欧州連合(EU)などの主要燃料輸入国にとって、状況はますます危うくなっている。EUは2023年2月にロシア産精製製品の海上輸入を正式に禁止し、世界的なディーゼル貿易の流れを根本的に変えた。同連合は現在、以前はロシア産ディーゼルを大量に受け入れていたブラジルやトルコなどの国々との競争激化に直面している。この供給がもはや利用できないため、これらの国々は米国産の取り合いを余儀なくされている。同時に、もう一つの主要な精製拠点である中東からの供給も、地域紛争により深刻な影響を受けたままである。

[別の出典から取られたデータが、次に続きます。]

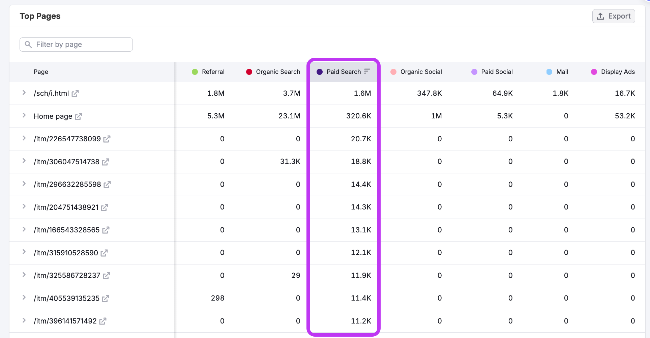Expand the /itm/306047514738 row
Screen dimensions: 650x338
pyautogui.click(x=24, y=162)
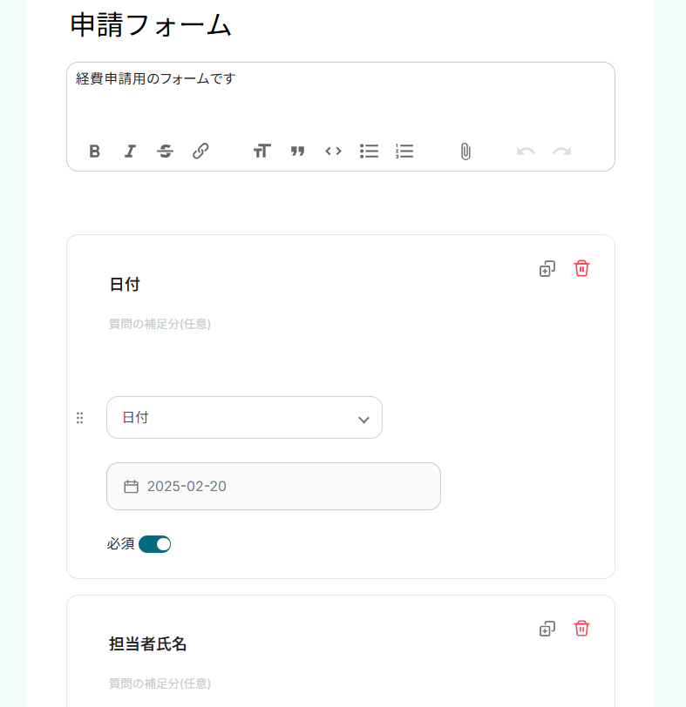Viewport: 686px width, 707px height.
Task: Open the 日付 question type dropdown
Action: point(244,418)
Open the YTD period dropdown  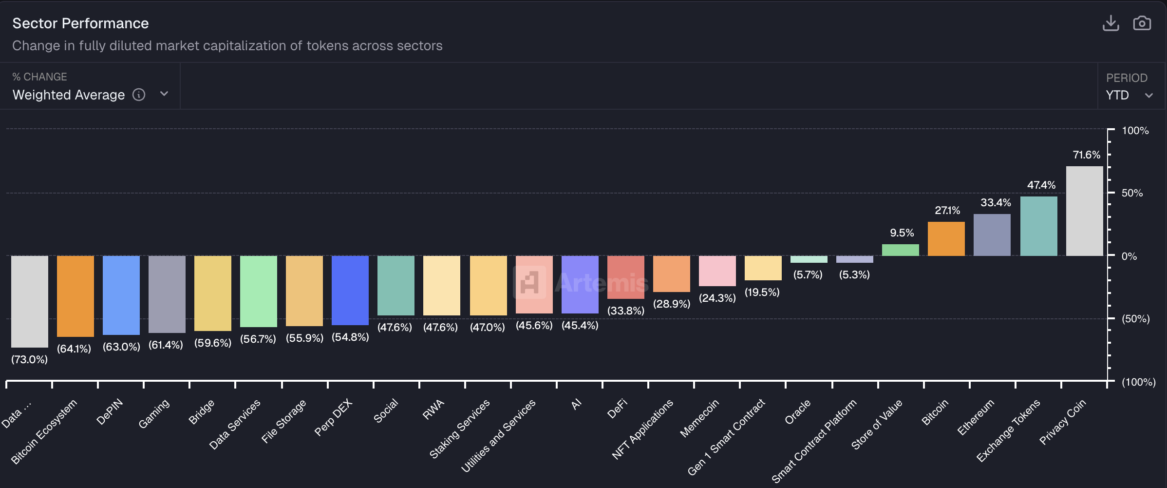1129,95
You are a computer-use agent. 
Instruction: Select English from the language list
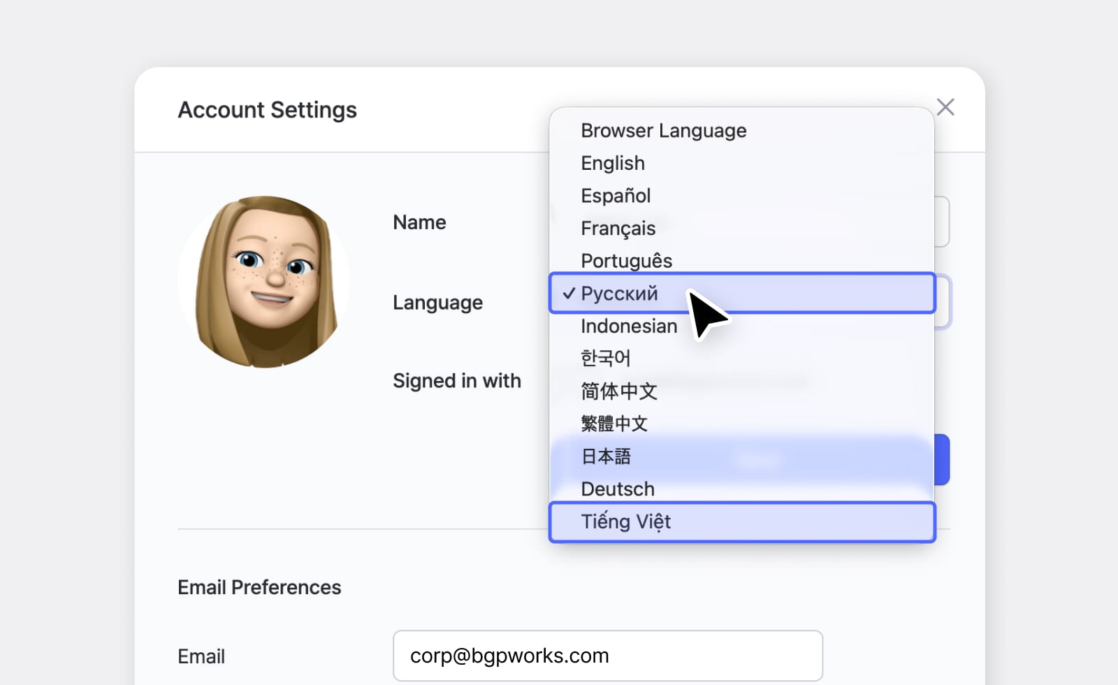(613, 163)
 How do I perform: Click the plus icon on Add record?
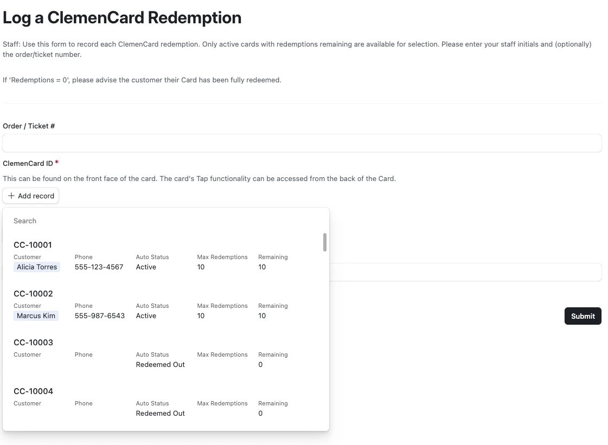(11, 196)
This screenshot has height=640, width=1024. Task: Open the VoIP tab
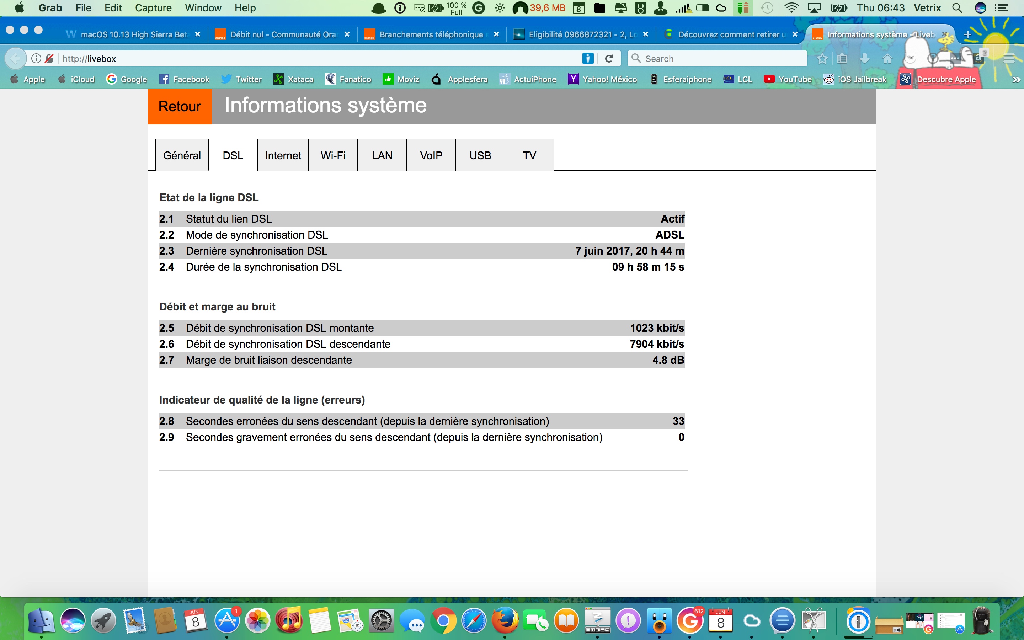(431, 155)

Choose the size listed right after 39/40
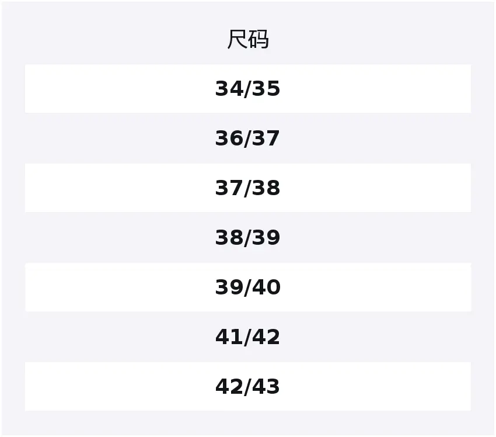pos(247,337)
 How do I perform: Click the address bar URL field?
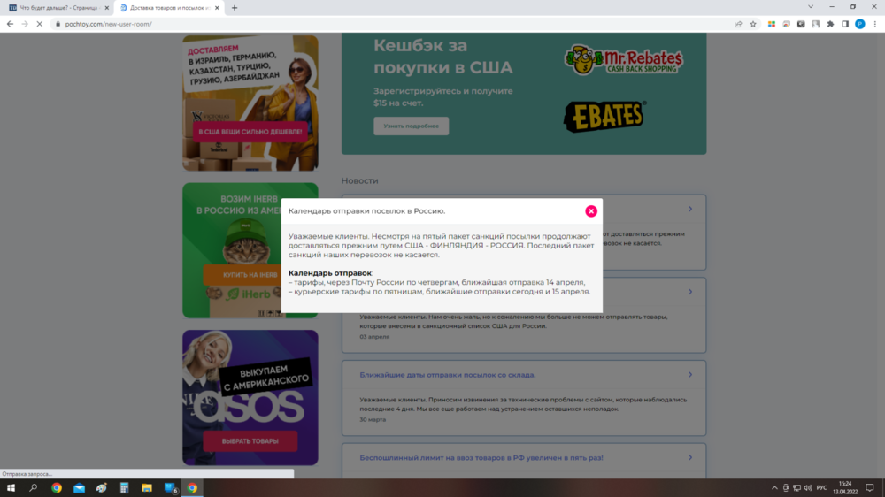click(354, 24)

EUの精製能力は長年縮小し続けている。2009年から2024年の間に、域内で最大30の製油所が閉鎖され、さらに2025年には日量40万バレルの能力が閉鎖される予定であると、Argus Mediaが報じている。ブリュッセルのますます厳格になる排出削減規制は精製業者のコストを大幅に引き上げ、貿易指向の連合を世界的な供給ショックにはるかにさらされやすいものにしている。

「欧州には途方もないディーゼル問題がある」と、コンサルティング会社FGE NexantECAの精製製品部門責任者であるEugene Lindellはブルームバーグに語った。「おそらく極めて高い価格水準を目にすることになるという意味で、状況は厳しくなるだろう」。Lindellによれば、そのような高価格は消費財からサービスに至るあらゆるものに波及し、最終的には政治的圧力へと転化する。

Rabobankのシニア・エネルギー・ストラテジストであるJoe DeLauraは、今月初めにウォール・ストリート・ジャーナルに対し次のように述べた。「現在、ペルシャ湾岸の製油所はどこも製品を出荷できないため、ディーゼル供給の逼迫状態にある。原油は単なる原料にすぎないが、ディーゼルは産業経済を動かすすべてである。農業のすべて、建設のすべて、鉱業のすべて。また、供給と流通の側面のすべてがディーゼルに依存している。」

大手石油会社もまた、原油の不足よりもはるかに深刻な燃料供給の逼迫を警告している。しかし、これは政策対応ではなく批判を招く結果となった。トランプ大統領はエクソンとシェブロンに対し、過剰な利益を上げており、その一部を消費者に還元すべきだと述べたと、OilPriceが報じた

記録的な米国のディーゼル輸出水準は、国内にコストをもたらしている。ブルームバーグの報道によると、輸出量は過去最高に達する前の5週間連続で日量150万バレルを維持していた。精製所はこれ以上ディーゼル生産を増やすことができないため、燃料販売業者は在庫を取り崩してきた。米国のディーゼル在庫は、ピーク需要期が目前に迫り、精製所のメンテナンス期も近づく中、1996年以来の最低水準に落ち込んでいる。

価格の動きは供給状況の深刻さを浮き彫りにしている。欧州では、ディーゼル価格が6月中旬以降40%急騰したのに対し、原油価格は同期間にわずか5%の上昇にとどまった。ディーゼル価格と原油価格の差が拡大していることは——業界では「クラックスプレッド」として知られる——精製能力が原油の入手可能性ではなく、制約要因となっていることを示している。EUのディーゼル在庫は3月以降30%縮小しており、同連合はロシア産燃料への直接のアクセスだけでなく、第三国でロシア産原油から精製された燃料へのアクセスも断たれている。

この動態により、欧州の輸入業者は米国の供給にさらに依存することになるが、アナリストは米国の輸出量が無期限に記録的な水準を維持できないと警告している。「メキシコ湾岸の精製業者が北西ヨーロッパへのディーゼル輸出を無期限に続けることはできない。彼らには彼ら自身の問題がある」と、Kplerのクリーン石油製品部門責任者であるZameer Yusofはブルームバーグに語った。

アジアも独自の供給問題を抱えており、欧州の買い手とディーゼルを分け合う可能性は低い。「中東の精製能力の喪失から完全には回復しておらず、ロシアの能力も失った」と、Sparta Capitalの石油アナリストであるJune Gohは述べた。「欧州の苦境は差し迫った危機ではなく、今後に向けたものである。」

エネルギー問題をさらに複雑にしているのは、イラン戦争が世界のLNG市場を混乱させたことであり、EUの天然ガス貯蔵量は季節平均を大きく下回っている。アナリストは冬までにガス不足が生じる可能性があると警告しているが、買い手はLNG価格の下落を待ち続けており——現在の環境ではそれは起こりそうにない。

大規模なエネルギー輸入国にとって、世界的なディーゼル供給の短期的な改善は期待薄である。